For the entries below, return the line holding "This screenshot has" together with all lines after it, unchanged, and leave every picture out.
>>>>>
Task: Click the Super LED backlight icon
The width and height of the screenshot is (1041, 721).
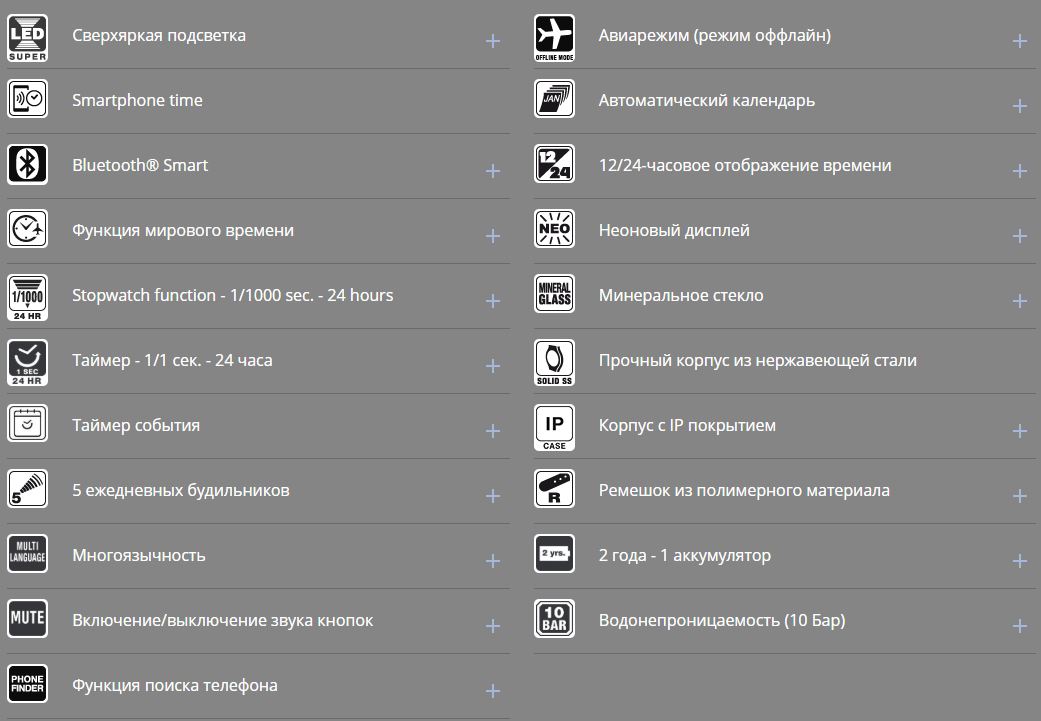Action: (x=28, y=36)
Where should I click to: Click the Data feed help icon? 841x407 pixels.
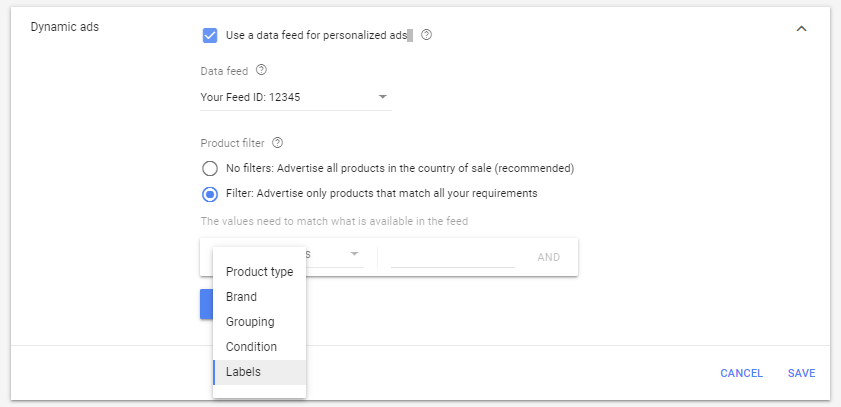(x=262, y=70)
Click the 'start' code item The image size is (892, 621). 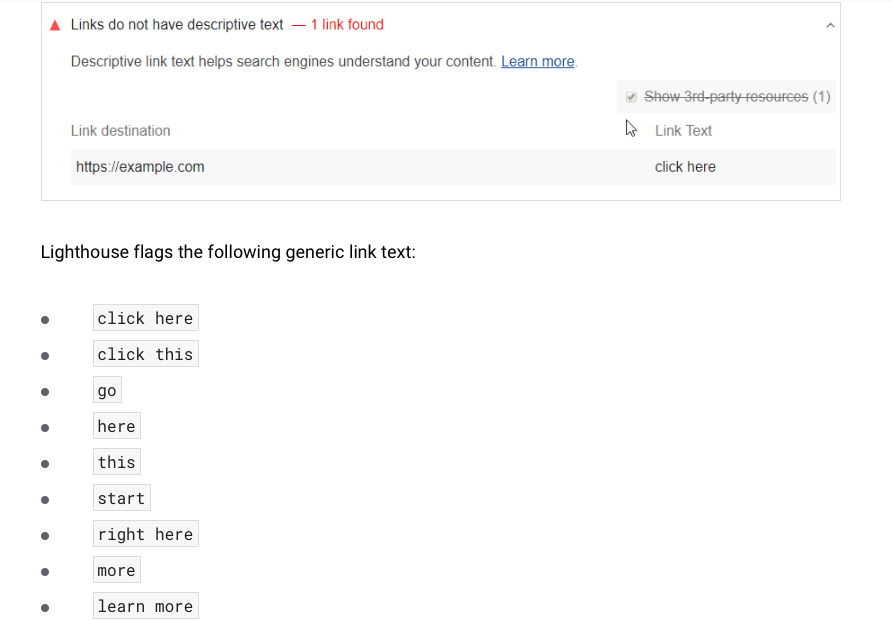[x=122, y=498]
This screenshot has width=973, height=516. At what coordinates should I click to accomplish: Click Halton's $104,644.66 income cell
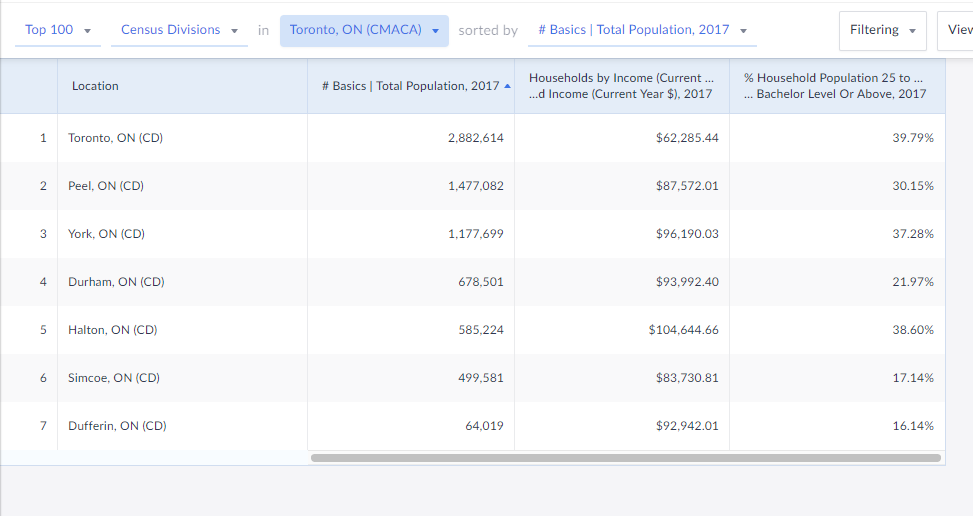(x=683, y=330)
<<<<<
- **Exercise output**
This screenshot has width=973, height=516. At what coordinates should I click to accomplish: Click Halton's $104,644.66 income cell
(x=683, y=330)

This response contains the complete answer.